══ DATA SUPPLIED ══

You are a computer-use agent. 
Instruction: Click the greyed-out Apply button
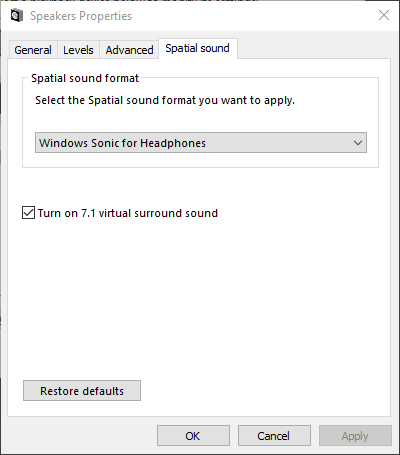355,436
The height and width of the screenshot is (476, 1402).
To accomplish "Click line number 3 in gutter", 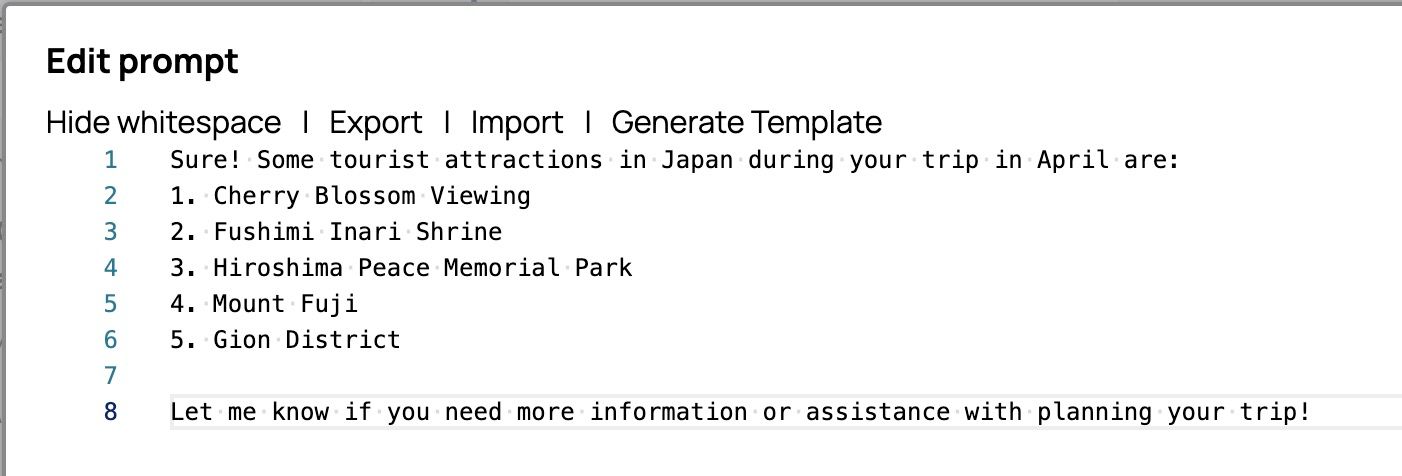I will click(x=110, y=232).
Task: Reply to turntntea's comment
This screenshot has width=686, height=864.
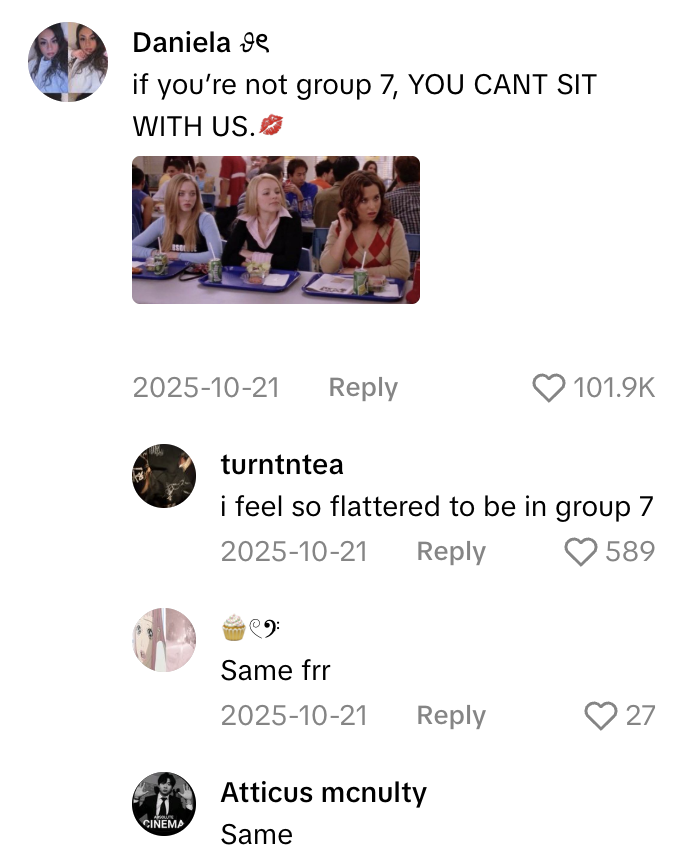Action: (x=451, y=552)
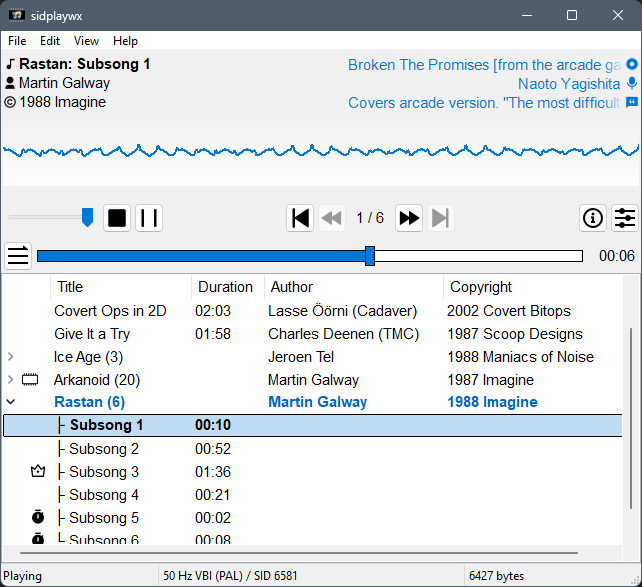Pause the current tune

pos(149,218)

═══

YOUR TASK: Please retype the lines from the one that contains "Task: Reply to turntntea's comment" through the final line of the data, both included, without any pictures.

RESPONSE BELOW:
Task: Reply to turntntea's comment
This screenshot has width=686, height=864.
Action: (x=451, y=552)
Pause the current tune

pos(149,218)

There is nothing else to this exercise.